Readings

The following required books will be used during the course. For all books, a free (open source) online version is available.


Introduction to Statistical Learning (ISLR)

The first book we are using in this course is Introduction to Statistical Learning, abbreviated as ISLR. The link will direct you to the website of the book, where a pdf of the (first edition of the) book is available online for free and can be downloaded. Under ‘resources’, you can also find a link to a free online course on the book which includes a very nice series of (short) lectures!


Data Visualization - A practical Introduction (DatVis)

The second book we are using in this course is Data Visualization - A practical introduction by Kieran Healy, which we will abbreviate as DatVis. The link will direct you to a preprint version of the book which is available online for free. We will start with chapter 1, learning all about the basic principles of data visualization and perception.


Mastering Shiny

In week 6, we will explore making interactive visualizations uisng R shiny apps. For this, we will use the book Mastering Shiny by Hadley Wickham.
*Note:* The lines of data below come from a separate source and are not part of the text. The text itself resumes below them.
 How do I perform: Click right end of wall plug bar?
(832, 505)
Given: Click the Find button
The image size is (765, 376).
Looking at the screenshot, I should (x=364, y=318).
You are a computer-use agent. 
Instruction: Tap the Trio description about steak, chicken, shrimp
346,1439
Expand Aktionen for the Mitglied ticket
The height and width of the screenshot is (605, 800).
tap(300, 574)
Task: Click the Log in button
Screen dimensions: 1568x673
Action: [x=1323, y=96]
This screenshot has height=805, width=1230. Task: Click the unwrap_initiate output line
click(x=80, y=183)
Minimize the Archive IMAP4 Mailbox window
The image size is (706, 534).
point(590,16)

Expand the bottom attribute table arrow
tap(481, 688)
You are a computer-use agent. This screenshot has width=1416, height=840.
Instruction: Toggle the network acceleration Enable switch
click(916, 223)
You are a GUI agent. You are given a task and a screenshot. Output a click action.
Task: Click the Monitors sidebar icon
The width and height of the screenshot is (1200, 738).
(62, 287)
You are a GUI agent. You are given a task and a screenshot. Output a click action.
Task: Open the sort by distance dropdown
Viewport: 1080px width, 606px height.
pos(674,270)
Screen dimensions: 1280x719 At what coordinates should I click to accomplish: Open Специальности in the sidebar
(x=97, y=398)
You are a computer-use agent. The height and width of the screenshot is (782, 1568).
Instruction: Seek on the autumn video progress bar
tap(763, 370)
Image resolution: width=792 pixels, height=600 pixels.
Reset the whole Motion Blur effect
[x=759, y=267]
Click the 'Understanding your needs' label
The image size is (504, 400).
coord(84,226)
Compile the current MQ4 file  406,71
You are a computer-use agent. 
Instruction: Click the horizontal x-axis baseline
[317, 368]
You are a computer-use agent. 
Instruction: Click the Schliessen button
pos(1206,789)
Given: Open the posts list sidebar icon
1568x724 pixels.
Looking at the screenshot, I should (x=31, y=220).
Text Mining with R - A Tidy Approach

In week 8, we will have a look at some basic text mining, for which we will use the book Text Mining with R by Julia Silge and David Robinson. Nice to know: this entire book and its website were made using R Markdown! We will do text mining in week 8, and cover chapter 1 to 3.


Network Science

For the lecture on network science in week 9, we will use the following material:


Optional Literature

R for data science: import, tidy, transform, visualize, and model data

Another useful resource for this course is the book R for Data Science by Hadley Wickham and Garrett Grolemund, or R4DS. Again, this entire book and its website were made using R Markdown! Hadley Wickham and R4DS use a specific dialect of R, a set of packages called the tidyverse. Because these packages are very useful and great for data science, we will be using the tidyverse throughout this course.

Practical Data Science with R

For more guidence on using R, we recommend the book Practical Data Science with R by N. Zumel, J. Mount and J. Porzak (2014). Manning Publications. No online version is available for this book.